Commodities

High prices in palm oil may not sustain

G. Chandrashekhar Mumbai | Updated on March 16, 2011

An official checks various grades of oil palm fresh fruit bunch at Peddapuram in Andhra Pradesh's East Godavari district. — M.R. Subramani

The bullish fervour fanned by some analysts during the recently concluded palm oil price outlook conference in Kuala Lumpur may fail to result in a further price rise going by market fundamentals and rapidly changing global sentiment. Indeed, the world is rather worried about general slowdown following the recent spate of problems including sovereign debt, credit tightening, currency debasement and gathering inflation signals, not to talk of high crude oil prices.

Many palm oil forecasters have been bullish primarily because of high crude oil prices as a result of geopolitical instabilities in the MENA region for now. There is invariably a tendency to correlate crude oil prices and vegetable oil prices via the biodiesel route. One has also found that some analysts tend to confuse correlation for causation.

In a perceptive analysis, Barclays Capital Research has pointed out that while prompt Brent contract prices have risen over 20 per cent since the beginning of the year, crude palm oil futures prices have actually declined 5-10 per cent.

On a macro level, a steep and sustained rally in crude oil prices actually dims the prospect for global economic recovery and creates a risk of hurting global economic growth. In the longer run, it hurts the demand for crude palm oil from the oleochemicals sector.

Suggesting that in the shorter term the link may be more tenuous, a question has been raised whether higher fossil fuel prices alone could reignite calls for increased biodiesel usage. To suggest that high crude oil prices will lift palm oil prices ignores the fact that not all biodiesel is derived from palm oil and that the relative price of palm oil to other biodiesel feedstock such as soyabean oil and rapeseed oil matters, it is argued.
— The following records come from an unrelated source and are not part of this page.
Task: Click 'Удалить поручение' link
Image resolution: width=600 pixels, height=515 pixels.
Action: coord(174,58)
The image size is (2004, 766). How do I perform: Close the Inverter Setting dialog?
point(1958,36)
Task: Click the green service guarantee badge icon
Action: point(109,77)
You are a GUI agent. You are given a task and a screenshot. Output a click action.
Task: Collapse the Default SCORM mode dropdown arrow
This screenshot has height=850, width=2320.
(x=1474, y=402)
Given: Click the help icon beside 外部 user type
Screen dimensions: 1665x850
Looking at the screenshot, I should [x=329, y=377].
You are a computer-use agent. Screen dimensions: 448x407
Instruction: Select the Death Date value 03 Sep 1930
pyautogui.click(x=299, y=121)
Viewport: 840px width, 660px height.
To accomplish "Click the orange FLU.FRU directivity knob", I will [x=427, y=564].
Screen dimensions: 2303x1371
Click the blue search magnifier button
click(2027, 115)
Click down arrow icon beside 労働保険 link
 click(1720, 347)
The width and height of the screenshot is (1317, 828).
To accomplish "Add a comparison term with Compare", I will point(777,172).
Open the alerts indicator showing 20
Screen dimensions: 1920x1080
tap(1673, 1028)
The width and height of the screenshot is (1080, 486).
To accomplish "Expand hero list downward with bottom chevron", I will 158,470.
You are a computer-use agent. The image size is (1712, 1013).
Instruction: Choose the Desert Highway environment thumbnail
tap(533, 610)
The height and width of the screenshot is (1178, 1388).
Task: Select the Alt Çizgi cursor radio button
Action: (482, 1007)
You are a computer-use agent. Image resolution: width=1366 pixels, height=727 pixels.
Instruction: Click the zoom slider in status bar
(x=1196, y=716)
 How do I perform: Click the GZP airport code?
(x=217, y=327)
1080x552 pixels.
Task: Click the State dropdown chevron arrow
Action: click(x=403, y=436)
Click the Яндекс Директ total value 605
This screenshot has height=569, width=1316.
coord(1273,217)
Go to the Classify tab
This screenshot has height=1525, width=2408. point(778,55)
Both Europe and the US tend to use indigenously produced oils for their biodiesel requirement. While Europe uses rapeseed oil, it is soyabean oil in the US.

Lastly, projections of steep growth in biodiesel demand may disappoint as consumption has continued to stay below what is mandated in most countries largely on demand rationing as vegoil prices have remained high.

Importantly, the economics of biodiesel production remain dependent on government incentives in a world of fiscal tightening, especially in the EU, Barclays pointed out.

Referring to the recent movements of crude palm oil futures and ICE gas oil prices, the analyst asserted that the relationship suggests that higher fossil diesel prices may not warrant higher FCPO prices. While the premium of palm oil usually widens when Malaysian palm oil stocks fall, the rally in FCPO prices since June 2010 has widened the premium significantly while stocks did not fall to historic low levels.

“This suggests that the recent rally in ICE gasoil towards the end of 2010 (as markets awakened to the strength of oil demand) may not drive FCPO prices much higher beyond current levels. Further, price upside would more likely come from lower palm oil stocks or higher prices of other substitute vegoils,” the report asserted.

Talking to a cross section of traders who participated in the palm oil price outlook meet, one is left with the impression that there is a concerted effort to sustain palm oil prices at a high level. There is also belief that demand is being overstated and supplies under-reported.

If anything, high crude oil prices are currently supporting crude palm oil as otherwise palm oil prices should have declined by at least 10 per cent from the current levels. If crude oil were to decline for whatever reason including renewed growth concerns or regulatory tightening in the US (Dodd-Frank Act), the possibility of a steeper correction in CPO prices would increase.